### DATA FOR ANALYSIS
○ ○ ○ ○ ○

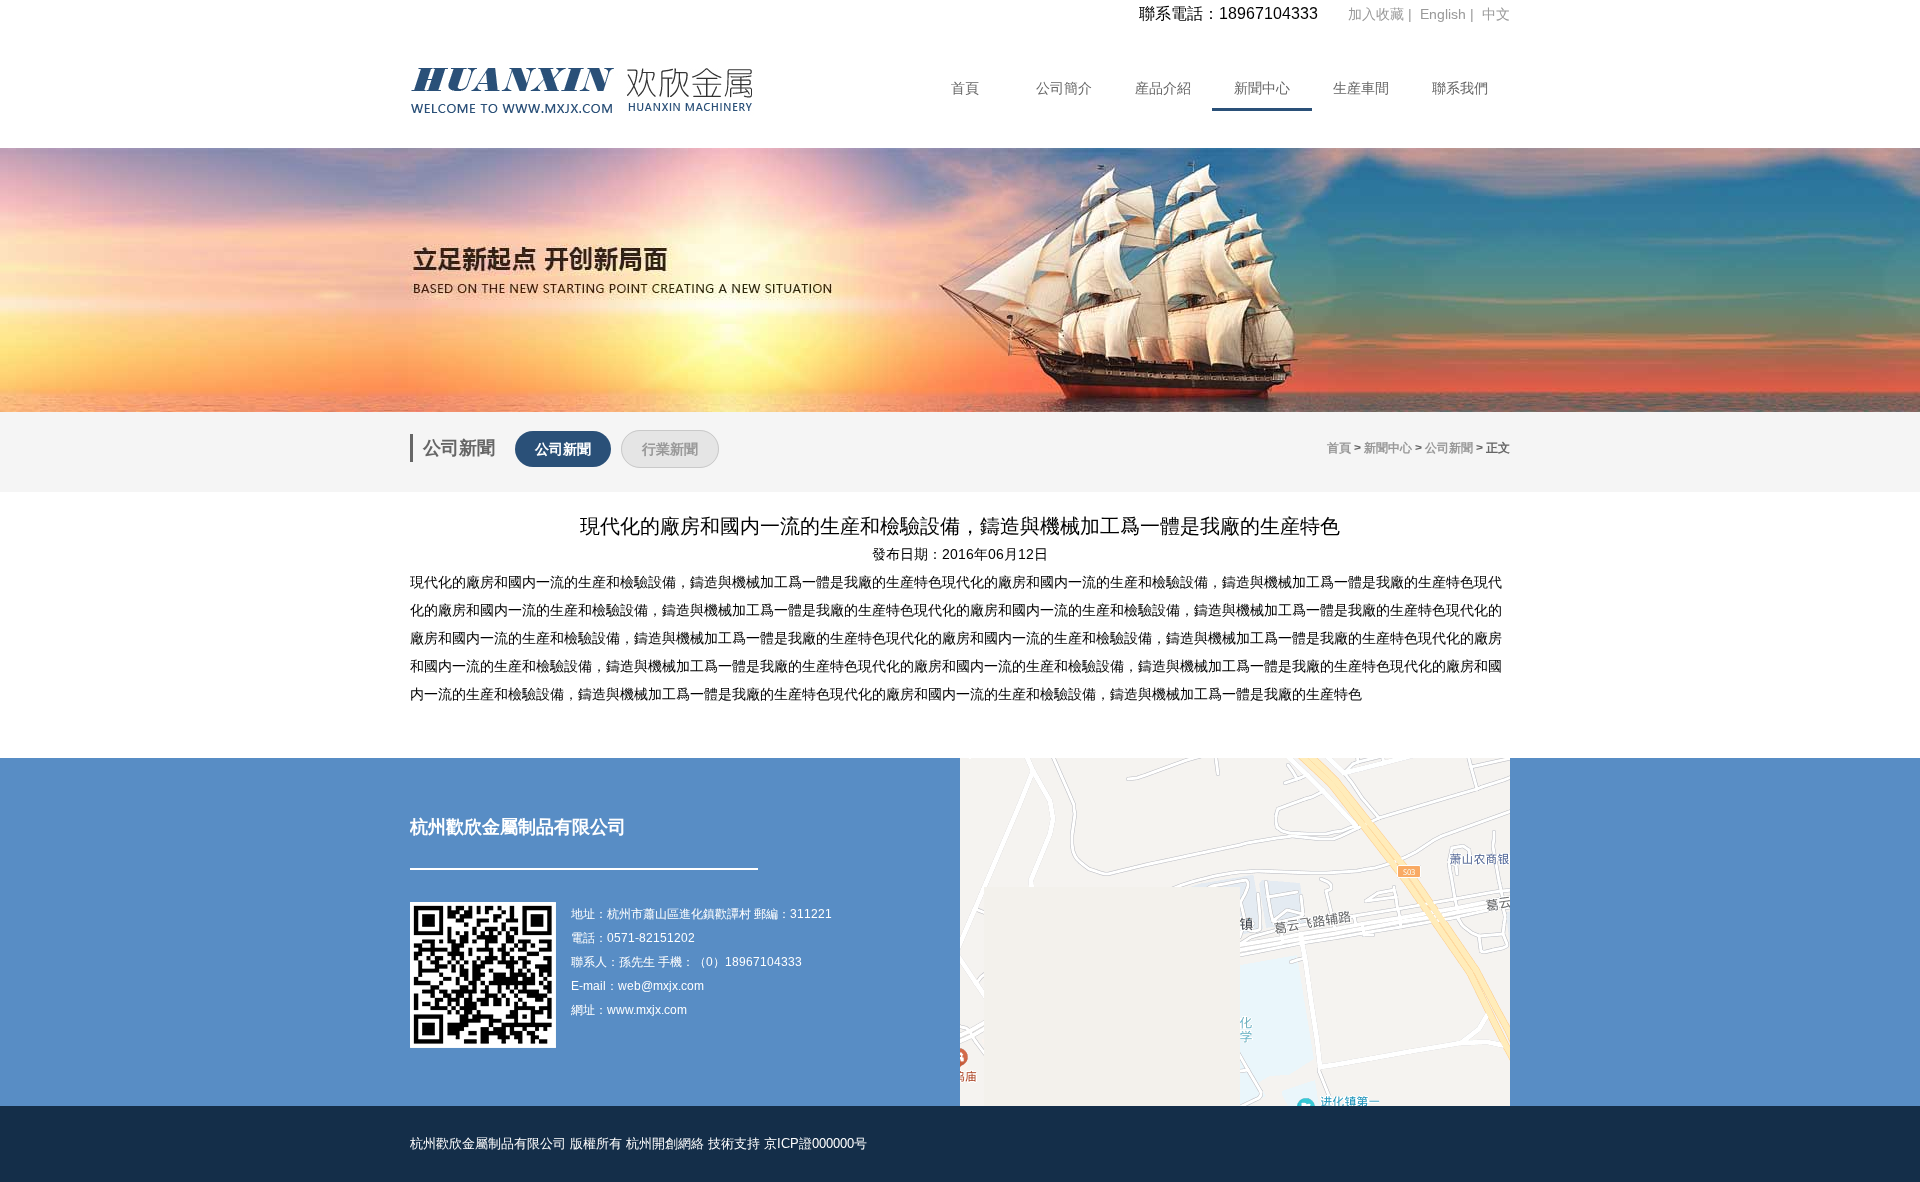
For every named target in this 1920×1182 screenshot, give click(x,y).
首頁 (965, 88)
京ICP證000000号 (815, 1143)
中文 (1496, 14)
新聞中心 (1262, 88)
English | (1449, 14)
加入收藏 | (1382, 14)
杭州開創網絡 (665, 1143)
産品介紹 (1163, 88)
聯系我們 (1460, 88)
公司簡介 (1064, 88)
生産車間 (1361, 88)
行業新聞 (670, 449)
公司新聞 (563, 449)
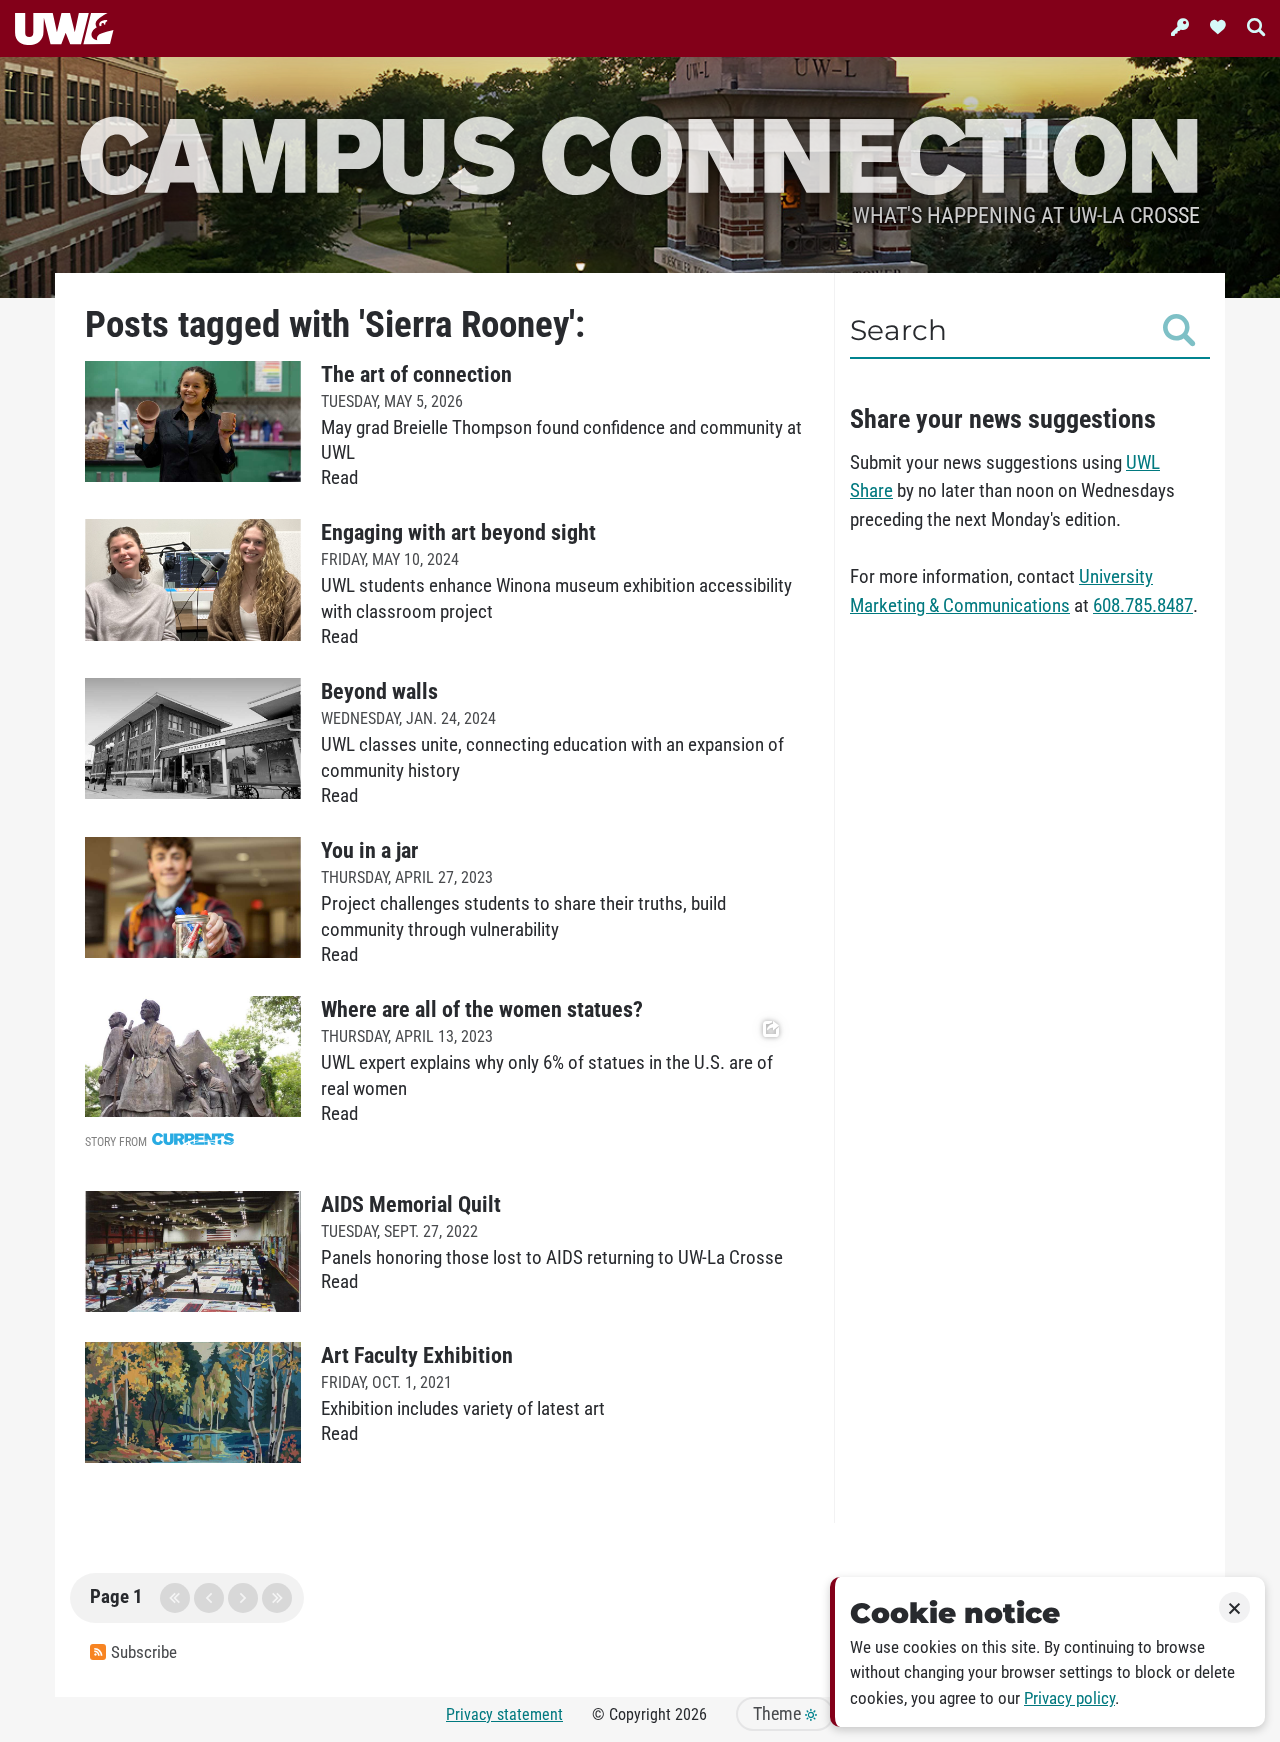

○ ○ ○ ○ ○

### PROBLEM TO SOLVE
Repeat, exactly and with no pictures, each line from the line that holds "京ICP證000000号 (815, 1143)" through the last line of the records above.

### ANSWER FOR THIS EXERCISE
京ICP證000000号 (815, 1143)
中文 (1496, 14)
新聞中心 (1262, 88)
English | (1449, 14)
加入收藏 | (1382, 14)
杭州開創網絡 (665, 1143)
産品介紹 (1163, 88)
聯系我們 (1460, 88)
公司簡介 (1064, 88)
生産車間 (1361, 88)
行業新聞 (670, 449)
公司新聞 (563, 449)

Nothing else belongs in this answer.